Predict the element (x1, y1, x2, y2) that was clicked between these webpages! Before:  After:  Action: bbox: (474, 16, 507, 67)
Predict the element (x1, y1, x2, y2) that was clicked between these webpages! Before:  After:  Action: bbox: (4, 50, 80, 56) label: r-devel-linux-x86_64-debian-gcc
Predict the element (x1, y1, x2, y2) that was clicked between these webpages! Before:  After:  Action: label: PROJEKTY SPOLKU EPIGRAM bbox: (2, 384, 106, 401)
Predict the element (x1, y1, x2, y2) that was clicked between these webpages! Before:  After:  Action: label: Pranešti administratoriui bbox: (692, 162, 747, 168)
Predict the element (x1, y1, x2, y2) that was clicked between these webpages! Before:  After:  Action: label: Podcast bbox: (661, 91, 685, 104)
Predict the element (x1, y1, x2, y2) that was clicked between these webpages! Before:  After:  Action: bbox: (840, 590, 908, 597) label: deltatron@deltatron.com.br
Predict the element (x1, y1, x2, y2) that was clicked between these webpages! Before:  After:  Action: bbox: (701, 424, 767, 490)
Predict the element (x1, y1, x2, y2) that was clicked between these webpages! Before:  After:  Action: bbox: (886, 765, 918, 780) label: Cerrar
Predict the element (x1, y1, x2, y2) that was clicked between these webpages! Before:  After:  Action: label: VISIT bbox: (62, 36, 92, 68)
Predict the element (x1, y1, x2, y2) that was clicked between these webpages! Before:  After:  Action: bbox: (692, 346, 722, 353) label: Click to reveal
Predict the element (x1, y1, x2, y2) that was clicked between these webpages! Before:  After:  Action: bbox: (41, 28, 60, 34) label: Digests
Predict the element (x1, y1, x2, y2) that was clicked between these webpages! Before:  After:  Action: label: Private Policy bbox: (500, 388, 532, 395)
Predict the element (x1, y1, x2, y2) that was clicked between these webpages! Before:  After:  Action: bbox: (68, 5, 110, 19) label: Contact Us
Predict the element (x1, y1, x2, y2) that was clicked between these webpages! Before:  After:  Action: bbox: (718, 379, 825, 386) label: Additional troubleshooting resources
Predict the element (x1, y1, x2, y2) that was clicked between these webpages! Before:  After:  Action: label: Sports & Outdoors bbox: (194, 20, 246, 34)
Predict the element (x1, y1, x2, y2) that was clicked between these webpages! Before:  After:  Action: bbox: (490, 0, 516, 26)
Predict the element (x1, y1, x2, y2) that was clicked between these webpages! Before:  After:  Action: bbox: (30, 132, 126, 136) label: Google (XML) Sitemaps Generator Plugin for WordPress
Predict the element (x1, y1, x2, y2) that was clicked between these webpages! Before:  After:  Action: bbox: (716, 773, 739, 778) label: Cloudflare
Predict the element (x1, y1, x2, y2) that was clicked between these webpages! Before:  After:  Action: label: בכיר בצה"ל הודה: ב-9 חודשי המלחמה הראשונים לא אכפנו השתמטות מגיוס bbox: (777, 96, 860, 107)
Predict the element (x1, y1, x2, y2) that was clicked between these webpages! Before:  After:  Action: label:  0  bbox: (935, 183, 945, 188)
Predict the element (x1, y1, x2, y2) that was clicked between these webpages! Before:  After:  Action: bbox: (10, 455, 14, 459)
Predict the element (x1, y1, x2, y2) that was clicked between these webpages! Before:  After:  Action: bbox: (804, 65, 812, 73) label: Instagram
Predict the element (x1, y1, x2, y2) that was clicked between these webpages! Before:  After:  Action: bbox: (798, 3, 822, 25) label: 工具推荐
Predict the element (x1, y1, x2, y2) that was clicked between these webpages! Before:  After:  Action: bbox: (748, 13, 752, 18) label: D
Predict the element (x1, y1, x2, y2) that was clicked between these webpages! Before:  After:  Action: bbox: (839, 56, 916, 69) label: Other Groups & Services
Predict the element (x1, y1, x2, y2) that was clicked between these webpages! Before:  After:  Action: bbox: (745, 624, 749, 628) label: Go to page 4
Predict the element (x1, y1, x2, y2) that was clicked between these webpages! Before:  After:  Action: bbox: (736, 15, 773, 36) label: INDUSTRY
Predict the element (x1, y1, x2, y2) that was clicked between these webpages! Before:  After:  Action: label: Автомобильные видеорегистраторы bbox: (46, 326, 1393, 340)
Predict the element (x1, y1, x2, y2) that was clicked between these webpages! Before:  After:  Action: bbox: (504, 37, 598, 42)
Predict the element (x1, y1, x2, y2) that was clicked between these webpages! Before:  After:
====
## WHAT TO WORK ON
Copy out every one of the records above word for word, in the same order.

## THE REPLY
Predict the element (x1, y1, x2, y2) that was clicked between these webpages! Before:  After:  Action: bbox: (474, 16, 507, 67)
Predict the element (x1, y1, x2, y2) that was clicked between these webpages! Before:  After:  Action: bbox: (4, 50, 80, 56) label: r-devel-linux-x86_64-debian-gcc
Predict the element (x1, y1, x2, y2) that was clicked between these webpages! Before:  After:  Action: label: PROJEKTY SPOLKU EPIGRAM bbox: (2, 384, 106, 401)
Predict the element (x1, y1, x2, y2) that was clicked between these webpages! Before:  After:  Action: label: Pranešti administratoriui bbox: (692, 162, 747, 168)
Predict the element (x1, y1, x2, y2) that was clicked between these webpages! Before:  After:  Action: label: Podcast bbox: (661, 91, 685, 104)
Predict the element (x1, y1, x2, y2) that was clicked between these webpages! Before:  After:  Action: bbox: (840, 590, 908, 597) label: deltatron@deltatron.com.br
Predict the element (x1, y1, x2, y2) that was clicked between these webpages! Before:  After:  Action: bbox: (701, 424, 767, 490)
Predict the element (x1, y1, x2, y2) that was clicked between these webpages! Before:  After:  Action: bbox: (886, 765, 918, 780) label: Cerrar
Predict the element (x1, y1, x2, y2) that was clicked between these webpages! Before:  After:  Action: label: VISIT bbox: (62, 36, 92, 68)
Predict the element (x1, y1, x2, y2) that was clicked between these webpages! Before:  After:  Action: bbox: (692, 346, 722, 353) label: Click to reveal
Predict the element (x1, y1, x2, y2) that was clicked between these webpages! Before:  After:  Action: bbox: (41, 28, 60, 34) label: Digests
Predict the element (x1, y1, x2, y2) that was clicked between these webpages! Before:  After:  Action: label: Private Policy bbox: (500, 388, 532, 395)
Predict the element (x1, y1, x2, y2) that was clicked between these webpages! Before:  After:  Action: bbox: (68, 5, 110, 19) label: Contact Us
Predict the element (x1, y1, x2, y2) that was clicked between these webpages! Before:  After:  Action: bbox: (718, 379, 825, 386) label: Additional troubleshooting resources
Predict the element (x1, y1, x2, y2) that was clicked between these webpages! Before:  After:  Action: label: Sports & Outdoors bbox: (194, 20, 246, 34)
Predict the element (x1, y1, x2, y2) that was clicked between these webpages! Before:  After:  Action: bbox: (490, 0, 516, 26)
Predict the element (x1, y1, x2, y2) that was clicked between these webpages! Before:  After:  Action: bbox: (30, 132, 126, 136) label: Google (XML) Sitemaps Generator Plugin for WordPress
Predict the element (x1, y1, x2, y2) that was clicked between these webpages! Before:  After:  Action: bbox: (716, 773, 739, 778) label: Cloudflare
Predict the element (x1, y1, x2, y2) that was clicked between these webpages! Before:  After:  Action: label: בכיר בצה"ל הודה: ב-9 חודשי המלחמה הראשונים לא אכפנו השתמטות מגיוס bbox: (777, 96, 860, 107)
Predict the element (x1, y1, x2, y2) that was clicked between these webpages! Before:  After:  Action: label:  0  bbox: (935, 183, 945, 188)
Predict the element (x1, y1, x2, y2) that was clicked between these webpages! Before:  After:  Action: bbox: (10, 455, 14, 459)
Predict the element (x1, y1, x2, y2) that was clicked between these webpages! Before:  After:  Action: bbox: (804, 65, 812, 73) label: Instagram
Predict the element (x1, y1, x2, y2) that was clicked between these webpages! Before:  After:  Action: bbox: (798, 3, 822, 25) label: 工具推荐
Predict the element (x1, y1, x2, y2) that was clicked between these webpages! Before:  After:  Action: bbox: (748, 13, 752, 18) label: D
Predict the element (x1, y1, x2, y2) that was clicked between these webpages! Before:  After:  Action: bbox: (839, 56, 916, 69) label: Other Groups & Services
Predict the element (x1, y1, x2, y2) that was clicked between these webpages! Before:  After:  Action: bbox: (745, 624, 749, 628) label: Go to page 4
Predict the element (x1, y1, x2, y2) that was clicked between these webpages! Before:  After:  Action: bbox: (736, 15, 773, 36) label: INDUSTRY
Predict the element (x1, y1, x2, y2) that was clicked between these webpages! Before:  After:  Action: label: Автомобильные видеорегистраторы bbox: (46, 326, 1393, 340)
Predict the element (x1, y1, x2, y2) that was clicked between these webpages! Before:  After:  Action: bbox: (504, 37, 598, 42)
Predict the element (x1, y1, x2, y2) that was clicked between these webpages! Before:  After:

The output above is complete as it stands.